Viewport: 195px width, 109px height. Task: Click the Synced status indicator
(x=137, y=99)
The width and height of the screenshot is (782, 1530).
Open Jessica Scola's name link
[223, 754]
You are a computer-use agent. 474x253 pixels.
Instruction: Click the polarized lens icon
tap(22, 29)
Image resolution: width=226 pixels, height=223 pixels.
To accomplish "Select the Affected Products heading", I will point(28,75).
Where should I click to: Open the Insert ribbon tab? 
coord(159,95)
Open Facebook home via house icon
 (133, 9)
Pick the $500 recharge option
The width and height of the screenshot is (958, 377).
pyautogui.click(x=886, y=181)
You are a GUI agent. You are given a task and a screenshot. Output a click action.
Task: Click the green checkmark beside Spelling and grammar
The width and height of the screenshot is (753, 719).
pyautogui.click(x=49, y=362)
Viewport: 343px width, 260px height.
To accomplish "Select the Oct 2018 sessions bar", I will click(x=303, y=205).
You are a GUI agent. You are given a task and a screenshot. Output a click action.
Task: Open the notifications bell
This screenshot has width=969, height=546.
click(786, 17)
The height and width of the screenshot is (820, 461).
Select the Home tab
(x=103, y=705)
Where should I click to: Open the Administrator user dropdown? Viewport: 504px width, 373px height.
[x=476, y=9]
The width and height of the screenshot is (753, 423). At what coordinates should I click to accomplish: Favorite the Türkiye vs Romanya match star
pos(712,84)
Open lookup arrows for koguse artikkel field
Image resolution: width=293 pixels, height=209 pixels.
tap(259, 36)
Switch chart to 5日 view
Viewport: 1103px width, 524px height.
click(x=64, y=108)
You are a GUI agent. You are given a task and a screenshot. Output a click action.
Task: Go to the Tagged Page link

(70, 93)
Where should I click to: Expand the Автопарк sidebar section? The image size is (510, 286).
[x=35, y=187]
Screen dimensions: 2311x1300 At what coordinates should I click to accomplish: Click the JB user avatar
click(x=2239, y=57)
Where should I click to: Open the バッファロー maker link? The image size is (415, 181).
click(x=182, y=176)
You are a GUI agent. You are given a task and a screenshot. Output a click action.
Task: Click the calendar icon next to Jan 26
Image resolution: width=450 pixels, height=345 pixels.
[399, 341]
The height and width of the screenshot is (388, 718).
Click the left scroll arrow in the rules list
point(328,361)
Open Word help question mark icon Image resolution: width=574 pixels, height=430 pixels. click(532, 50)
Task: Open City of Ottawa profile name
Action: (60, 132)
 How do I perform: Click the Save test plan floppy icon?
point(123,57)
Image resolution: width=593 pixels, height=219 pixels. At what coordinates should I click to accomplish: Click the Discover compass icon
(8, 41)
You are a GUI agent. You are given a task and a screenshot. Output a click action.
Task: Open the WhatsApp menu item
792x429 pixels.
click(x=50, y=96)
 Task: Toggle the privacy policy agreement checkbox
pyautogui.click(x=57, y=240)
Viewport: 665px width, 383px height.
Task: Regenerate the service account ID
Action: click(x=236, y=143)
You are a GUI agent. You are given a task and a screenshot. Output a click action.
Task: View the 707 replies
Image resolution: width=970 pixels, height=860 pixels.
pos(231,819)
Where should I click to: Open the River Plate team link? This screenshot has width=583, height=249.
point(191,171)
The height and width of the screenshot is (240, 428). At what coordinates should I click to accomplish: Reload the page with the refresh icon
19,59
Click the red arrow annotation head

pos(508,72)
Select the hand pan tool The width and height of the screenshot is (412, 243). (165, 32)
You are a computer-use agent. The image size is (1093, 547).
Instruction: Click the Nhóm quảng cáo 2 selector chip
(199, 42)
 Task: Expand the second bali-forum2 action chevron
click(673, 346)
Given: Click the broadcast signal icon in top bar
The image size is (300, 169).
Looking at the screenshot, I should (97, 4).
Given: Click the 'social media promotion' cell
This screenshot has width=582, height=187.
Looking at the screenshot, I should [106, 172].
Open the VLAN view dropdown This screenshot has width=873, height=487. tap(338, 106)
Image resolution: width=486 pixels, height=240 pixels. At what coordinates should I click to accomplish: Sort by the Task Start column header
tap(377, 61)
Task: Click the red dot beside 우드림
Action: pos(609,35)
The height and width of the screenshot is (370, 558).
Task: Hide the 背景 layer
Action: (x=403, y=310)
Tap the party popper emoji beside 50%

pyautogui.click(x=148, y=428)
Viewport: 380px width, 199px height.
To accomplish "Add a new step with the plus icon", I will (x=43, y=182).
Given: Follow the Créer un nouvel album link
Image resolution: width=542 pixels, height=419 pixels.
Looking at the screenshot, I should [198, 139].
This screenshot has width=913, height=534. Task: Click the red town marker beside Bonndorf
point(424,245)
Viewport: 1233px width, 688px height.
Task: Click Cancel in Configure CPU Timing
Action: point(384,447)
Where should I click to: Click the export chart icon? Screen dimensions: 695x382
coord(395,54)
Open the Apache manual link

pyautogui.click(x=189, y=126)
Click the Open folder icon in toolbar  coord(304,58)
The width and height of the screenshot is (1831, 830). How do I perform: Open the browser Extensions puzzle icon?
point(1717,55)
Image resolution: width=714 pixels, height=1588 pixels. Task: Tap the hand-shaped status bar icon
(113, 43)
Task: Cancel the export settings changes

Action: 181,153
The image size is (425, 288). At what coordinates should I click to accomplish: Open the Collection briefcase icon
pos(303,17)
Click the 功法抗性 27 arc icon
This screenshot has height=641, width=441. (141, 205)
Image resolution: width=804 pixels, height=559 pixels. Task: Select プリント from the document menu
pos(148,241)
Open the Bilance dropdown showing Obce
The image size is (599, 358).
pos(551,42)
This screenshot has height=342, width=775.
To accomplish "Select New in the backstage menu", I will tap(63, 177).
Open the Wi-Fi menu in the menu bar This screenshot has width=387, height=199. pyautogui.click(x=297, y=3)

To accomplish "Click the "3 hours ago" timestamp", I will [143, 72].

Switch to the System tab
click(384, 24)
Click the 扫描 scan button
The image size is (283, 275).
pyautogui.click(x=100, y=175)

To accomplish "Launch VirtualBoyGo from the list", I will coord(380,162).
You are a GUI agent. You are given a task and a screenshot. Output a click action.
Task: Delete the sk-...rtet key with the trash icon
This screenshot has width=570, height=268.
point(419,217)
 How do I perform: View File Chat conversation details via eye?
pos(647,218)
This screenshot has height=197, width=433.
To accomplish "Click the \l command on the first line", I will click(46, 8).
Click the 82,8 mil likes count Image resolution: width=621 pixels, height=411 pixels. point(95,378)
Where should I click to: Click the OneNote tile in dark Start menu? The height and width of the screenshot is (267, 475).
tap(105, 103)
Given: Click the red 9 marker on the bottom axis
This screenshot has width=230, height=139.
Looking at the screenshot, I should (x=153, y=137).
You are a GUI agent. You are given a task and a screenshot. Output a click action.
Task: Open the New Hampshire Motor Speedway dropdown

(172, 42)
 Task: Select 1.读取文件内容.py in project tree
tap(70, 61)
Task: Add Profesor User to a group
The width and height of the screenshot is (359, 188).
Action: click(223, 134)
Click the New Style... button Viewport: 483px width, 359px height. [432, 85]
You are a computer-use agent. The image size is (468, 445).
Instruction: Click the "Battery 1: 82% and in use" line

====================

#### [PROBLEM DESCRIPTION]
Each line in the data that holds the word "computer" must be copied.

#### [RESULT OF THE EXERCISE]
You are a computer-use agent. 474x253 pixels.
You are a computer-use agent. The image size is (1093, 547).
You are a computer-use agent. The image size is (468, 445).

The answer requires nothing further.